If you have ever read Rich Dad Poor Dad by Robert Kiyosaki, you are more than likely already familiar with the ESBI Model. It is a fundamental principle he relies on to illustrate how people make money and how their mentality impacts their financial destiny.
What Does ESBI Stand For?
ESBI stands for:
- E – Employee
- S – Self-employed
- B – Business owner
- I – Investor
These are the four types of income earners, or cash flow quadrants according to Kiyosaki.
E – Employee
- You work for someone else.
- You earn a fixed salary or hourly wage.
- Your income depends on how much time you work.
- Job security is important to you.
Mindset: “I need a safe and secure job.”
Problem: If you stop working, you stop earning.
S – Self-Employed
- You work for yourself.
- Examples: freelancers, doctors, small shop owners, consultants.

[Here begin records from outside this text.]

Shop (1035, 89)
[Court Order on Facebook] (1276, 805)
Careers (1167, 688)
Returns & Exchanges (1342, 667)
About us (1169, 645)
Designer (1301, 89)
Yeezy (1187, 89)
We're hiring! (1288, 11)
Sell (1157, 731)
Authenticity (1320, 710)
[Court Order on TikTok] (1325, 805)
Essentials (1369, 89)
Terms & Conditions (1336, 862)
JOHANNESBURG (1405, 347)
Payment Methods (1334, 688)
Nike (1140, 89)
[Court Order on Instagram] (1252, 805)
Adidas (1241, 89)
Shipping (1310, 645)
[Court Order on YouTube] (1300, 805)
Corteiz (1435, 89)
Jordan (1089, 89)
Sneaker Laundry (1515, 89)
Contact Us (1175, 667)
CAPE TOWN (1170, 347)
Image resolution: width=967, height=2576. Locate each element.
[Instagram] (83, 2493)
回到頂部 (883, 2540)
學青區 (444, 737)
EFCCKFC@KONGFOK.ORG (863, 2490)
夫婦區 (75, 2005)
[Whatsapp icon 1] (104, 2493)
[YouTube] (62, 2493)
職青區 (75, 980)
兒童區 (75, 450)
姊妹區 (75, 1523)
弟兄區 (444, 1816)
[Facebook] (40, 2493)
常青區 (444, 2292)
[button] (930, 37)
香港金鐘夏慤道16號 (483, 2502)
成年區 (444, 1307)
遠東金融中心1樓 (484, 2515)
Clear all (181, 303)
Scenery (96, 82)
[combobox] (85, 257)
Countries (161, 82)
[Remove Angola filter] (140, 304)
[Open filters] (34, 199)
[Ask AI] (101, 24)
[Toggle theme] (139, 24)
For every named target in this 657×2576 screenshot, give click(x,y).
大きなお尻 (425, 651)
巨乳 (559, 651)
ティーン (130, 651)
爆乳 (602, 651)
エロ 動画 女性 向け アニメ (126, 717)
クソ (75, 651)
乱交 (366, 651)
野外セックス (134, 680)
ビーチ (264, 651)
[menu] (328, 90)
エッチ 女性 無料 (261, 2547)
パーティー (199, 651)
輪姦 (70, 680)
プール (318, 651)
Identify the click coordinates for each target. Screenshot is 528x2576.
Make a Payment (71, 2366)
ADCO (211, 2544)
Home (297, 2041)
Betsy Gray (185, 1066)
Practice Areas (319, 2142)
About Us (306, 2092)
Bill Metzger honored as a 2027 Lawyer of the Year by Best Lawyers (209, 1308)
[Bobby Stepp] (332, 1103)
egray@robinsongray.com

- You might make more money than an employee, but you’re still trading time for money.
- You are your own boss but also your own worker.
Mindset: “If I want it done right, I have to do it myself.”
Problem: If you don’t work, your income stops.
B – Business Owner
- You own a system or company where other people work for you.
- You earn money even when you are not actively working.
- You build systems and teams.
Mindset: “I want to build something that works without me.”
Benefit: You have time freedom and scalable income.
I – Investor
- Your money works for you.
- You invest in things like real estate, stocks, or businesses.
- You earn passive income from your investments.
Mindset: “I use money to create more money.”
Benefit: Financial freedom and wealth over time.
Why Is the ESBI Model Important?
Robert Kiyosaki believes that most people stay stuck in the E or S quadrants, trading time for money all their lives. But real wealth and freedom come when you move into the B and I quadrants where money works for you not the other way around.